=== Material provided ===

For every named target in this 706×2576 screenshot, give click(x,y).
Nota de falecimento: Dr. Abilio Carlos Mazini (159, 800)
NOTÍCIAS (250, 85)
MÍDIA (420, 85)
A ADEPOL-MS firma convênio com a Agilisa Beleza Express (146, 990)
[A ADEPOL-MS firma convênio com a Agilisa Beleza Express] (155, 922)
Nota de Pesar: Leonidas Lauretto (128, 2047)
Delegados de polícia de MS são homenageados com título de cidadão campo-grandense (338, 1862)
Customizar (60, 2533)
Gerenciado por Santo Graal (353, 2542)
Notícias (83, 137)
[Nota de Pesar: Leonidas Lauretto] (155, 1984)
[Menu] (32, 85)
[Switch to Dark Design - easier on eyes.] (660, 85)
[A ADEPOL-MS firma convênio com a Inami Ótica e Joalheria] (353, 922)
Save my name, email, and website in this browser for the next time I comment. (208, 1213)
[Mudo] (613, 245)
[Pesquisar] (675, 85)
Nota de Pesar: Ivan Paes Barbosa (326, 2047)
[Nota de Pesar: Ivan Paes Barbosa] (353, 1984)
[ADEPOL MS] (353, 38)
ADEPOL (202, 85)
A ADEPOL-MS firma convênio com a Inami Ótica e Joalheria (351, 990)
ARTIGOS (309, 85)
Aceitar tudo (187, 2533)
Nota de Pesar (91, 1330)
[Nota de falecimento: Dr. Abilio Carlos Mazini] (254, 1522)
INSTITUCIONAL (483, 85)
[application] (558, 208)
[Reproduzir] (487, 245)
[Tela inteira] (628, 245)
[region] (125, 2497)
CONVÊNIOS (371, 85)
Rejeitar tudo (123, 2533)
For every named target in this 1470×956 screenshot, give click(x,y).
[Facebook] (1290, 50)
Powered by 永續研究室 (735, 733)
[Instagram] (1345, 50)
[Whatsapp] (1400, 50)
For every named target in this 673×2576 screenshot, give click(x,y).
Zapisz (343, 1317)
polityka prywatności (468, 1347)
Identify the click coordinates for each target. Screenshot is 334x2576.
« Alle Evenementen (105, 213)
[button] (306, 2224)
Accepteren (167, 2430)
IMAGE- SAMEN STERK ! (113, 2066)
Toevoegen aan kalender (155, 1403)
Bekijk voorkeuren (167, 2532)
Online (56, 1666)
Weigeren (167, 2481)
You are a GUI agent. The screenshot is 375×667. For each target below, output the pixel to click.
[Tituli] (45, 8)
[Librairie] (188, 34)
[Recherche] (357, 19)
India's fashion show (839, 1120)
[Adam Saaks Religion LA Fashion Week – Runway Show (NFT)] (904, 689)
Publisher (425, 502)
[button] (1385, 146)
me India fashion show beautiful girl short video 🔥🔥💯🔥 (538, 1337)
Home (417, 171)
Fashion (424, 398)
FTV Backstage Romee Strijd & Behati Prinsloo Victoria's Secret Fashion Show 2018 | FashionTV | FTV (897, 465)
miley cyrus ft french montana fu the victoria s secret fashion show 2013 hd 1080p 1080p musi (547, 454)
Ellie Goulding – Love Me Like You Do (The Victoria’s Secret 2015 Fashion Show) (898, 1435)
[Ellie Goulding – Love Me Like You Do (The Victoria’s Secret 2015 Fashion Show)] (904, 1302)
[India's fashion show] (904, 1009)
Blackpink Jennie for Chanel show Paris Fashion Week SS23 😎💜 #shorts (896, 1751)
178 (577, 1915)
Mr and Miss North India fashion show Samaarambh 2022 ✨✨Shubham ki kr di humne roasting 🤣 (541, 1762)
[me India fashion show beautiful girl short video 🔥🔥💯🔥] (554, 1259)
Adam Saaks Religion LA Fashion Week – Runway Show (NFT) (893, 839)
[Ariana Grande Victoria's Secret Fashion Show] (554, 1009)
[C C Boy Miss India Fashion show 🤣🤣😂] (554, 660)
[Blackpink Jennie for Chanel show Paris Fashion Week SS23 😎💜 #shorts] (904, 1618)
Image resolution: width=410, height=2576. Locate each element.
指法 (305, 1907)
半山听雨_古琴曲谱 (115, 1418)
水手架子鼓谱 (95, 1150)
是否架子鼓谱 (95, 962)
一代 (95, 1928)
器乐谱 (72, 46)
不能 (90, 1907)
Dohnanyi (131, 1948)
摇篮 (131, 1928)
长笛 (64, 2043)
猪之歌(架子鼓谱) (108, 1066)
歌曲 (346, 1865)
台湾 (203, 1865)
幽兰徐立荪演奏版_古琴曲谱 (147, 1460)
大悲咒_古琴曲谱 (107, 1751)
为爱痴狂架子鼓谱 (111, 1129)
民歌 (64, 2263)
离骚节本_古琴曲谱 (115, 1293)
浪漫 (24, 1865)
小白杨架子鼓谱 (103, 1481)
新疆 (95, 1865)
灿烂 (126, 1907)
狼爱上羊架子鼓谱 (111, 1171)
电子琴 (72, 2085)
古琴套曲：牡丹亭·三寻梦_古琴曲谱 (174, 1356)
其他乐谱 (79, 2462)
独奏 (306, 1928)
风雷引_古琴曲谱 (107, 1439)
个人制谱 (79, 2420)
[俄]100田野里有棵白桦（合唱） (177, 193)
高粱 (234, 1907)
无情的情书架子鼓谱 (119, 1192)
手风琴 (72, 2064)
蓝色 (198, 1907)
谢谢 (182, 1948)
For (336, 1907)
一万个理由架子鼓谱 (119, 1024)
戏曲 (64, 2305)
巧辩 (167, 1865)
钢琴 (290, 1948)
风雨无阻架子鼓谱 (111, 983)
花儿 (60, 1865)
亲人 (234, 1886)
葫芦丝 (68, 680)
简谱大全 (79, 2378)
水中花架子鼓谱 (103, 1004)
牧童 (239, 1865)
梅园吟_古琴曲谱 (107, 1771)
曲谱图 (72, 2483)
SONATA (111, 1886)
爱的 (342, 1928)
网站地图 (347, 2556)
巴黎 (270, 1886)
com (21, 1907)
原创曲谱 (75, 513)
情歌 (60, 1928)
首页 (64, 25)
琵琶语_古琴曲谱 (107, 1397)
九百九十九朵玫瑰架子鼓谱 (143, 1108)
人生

===

### Task goal
From the records above, copy only the lines starting with the line that holds "Identify the click" and going on through the line that holds "大悲咒_古琴曲谱 (107, 1751)", exactly as written.

### Exercise answer
Identify the click coordinates for each target. Screenshot is 334x2576.
« Alle Evenementen (105, 213)
[button] (306, 2224)
Accepteren (167, 2430)
IMAGE- SAMEN STERK ! (113, 2066)
Toevoegen aan kalender (155, 1403)
Bekijk voorkeuren (167, 2532)
Online (56, 1666)
Weigeren (167, 2481)
You are a GUI agent. The screenshot is 375×667. For each target below, output the pixel to click.
[Tituli] (45, 8)
[Librairie] (188, 34)
[Recherche] (357, 19)
India's fashion show (839, 1120)
[Adam Saaks Religion LA Fashion Week – Runway Show (NFT)] (904, 689)
Publisher (425, 502)
[button] (1385, 146)
me India fashion show beautiful girl short video 🔥🔥💯🔥 (538, 1337)
Home (417, 171)
Fashion (424, 398)
FTV Backstage Romee Strijd & Behati Prinsloo Victoria's Secret Fashion Show 2018 | FashionTV | FTV (897, 465)
miley cyrus ft french montana fu the victoria s secret fashion show 2013 hd 1080p 1080p musi (547, 454)
Ellie Goulding – Love Me Like You Do (The Victoria’s Secret 2015 Fashion Show) (898, 1435)
[Ellie Goulding – Love Me Like You Do (The Victoria’s Secret 2015 Fashion Show)] (904, 1302)
[India's fashion show] (904, 1009)
Blackpink Jennie for Chanel show Paris Fashion Week SS23 😎💜 #shorts (896, 1751)
178 (577, 1915)
Mr and Miss North India fashion show Samaarambh 2022 ✨✨Shubham ki kr di humne roasting 🤣 (541, 1762)
[me India fashion show beautiful girl short video 🔥🔥💯🔥] (554, 1259)
Adam Saaks Religion LA Fashion Week – Runway Show (NFT) (893, 839)
[Ariana Grande Victoria's Secret Fashion Show] (554, 1009)
[C C Boy Miss India Fashion show 🤣🤣😂] (554, 660)
[Blackpink Jennie for Chanel show Paris Fashion Week SS23 😎💜 #shorts] (904, 1618)
Image resolution: width=410, height=2576. Locate each element.
指法 (305, 1907)
半山听雨_古琴曲谱 (115, 1418)
水手架子鼓谱 (95, 1150)
是否架子鼓谱 (95, 962)
一代 (95, 1928)
器乐谱 (72, 46)
不能 (90, 1907)
Dohnanyi (131, 1948)
摇篮 (131, 1928)
长笛 (64, 2043)
猪之歌(架子鼓谱) (108, 1066)
歌曲 (346, 1865)
台湾 (203, 1865)
幽兰徐立荪演奏版_古琴曲谱 (147, 1460)
大悲咒_古琴曲谱 (107, 1751)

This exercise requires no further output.